WHAT IS REQUIRED — Convert the material below into a JSON list of strings, with one string for each line and blank lines omitted. Leave the pictures out of the result.

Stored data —
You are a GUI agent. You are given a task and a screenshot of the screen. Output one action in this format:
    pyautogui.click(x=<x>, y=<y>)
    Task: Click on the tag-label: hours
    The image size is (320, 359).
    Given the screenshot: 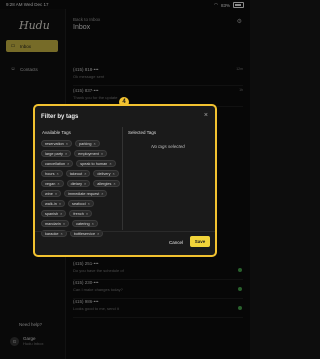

ANSWER FOR THIS EXERCISE —
[
  "You are a GUI agent. You are given a task and a screenshot of the screen. Output one action in this format:",
  "    pyautogui.click(x=<x>, y=<y>)",
  "    Task: Click on the tag-label: hours",
  "    The image size is (320, 359).",
  "    Given the screenshot: "
]